* **What to work on**
Using the listing below, give again exactly the lines from the line with "Image resolution: width=855" to the line with "Task: Click the 'Type here to chat' field", inclusive, without the pictures.

---------- Data extract

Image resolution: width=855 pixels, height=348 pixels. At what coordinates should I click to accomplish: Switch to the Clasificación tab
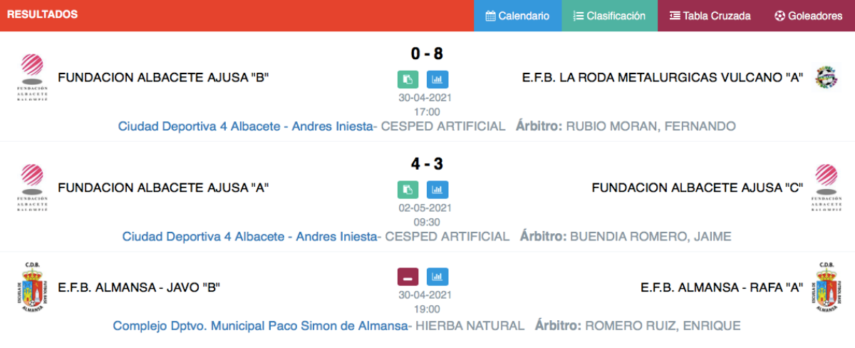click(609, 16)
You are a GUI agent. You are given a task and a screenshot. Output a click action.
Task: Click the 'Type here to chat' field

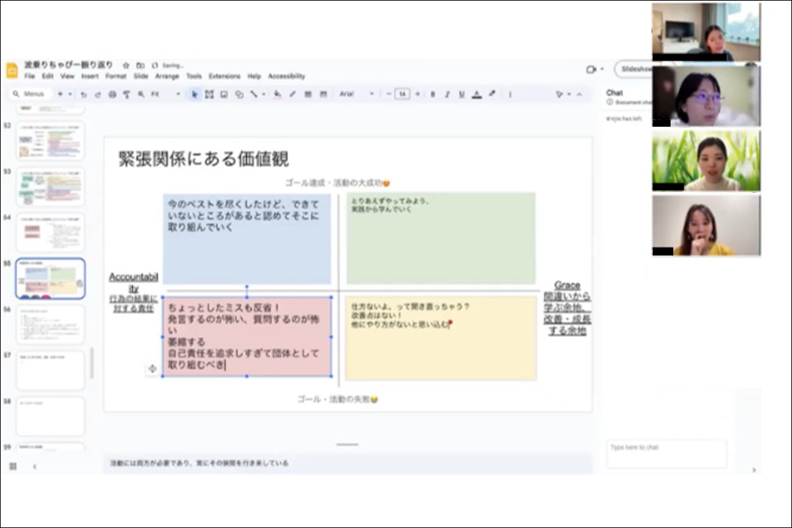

--------------------
---------- Data extract

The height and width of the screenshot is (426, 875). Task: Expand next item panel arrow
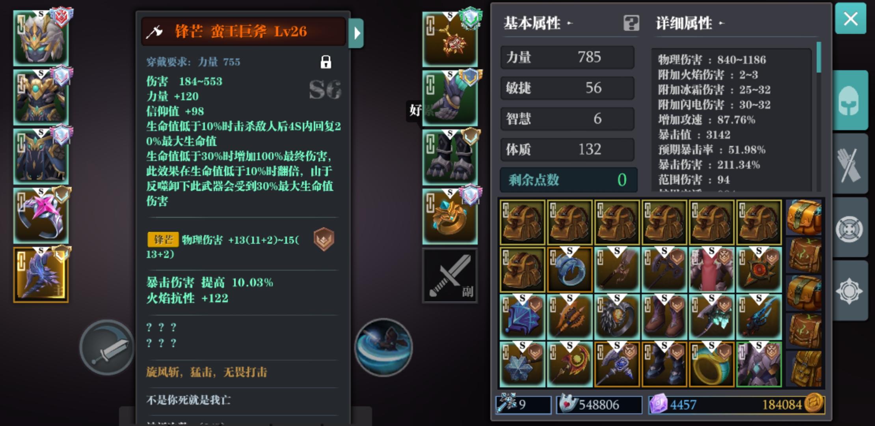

--------------------

* **Exercise result**
Image resolution: width=855 pixels, height=348 pixels. At what coordinates should I click to accomplish: Switch to the Clasificación tab
click(609, 16)
You are a GUI agent. You are given a task and a screenshot. Output a click action.
Task: Click the 'Type here to chat' field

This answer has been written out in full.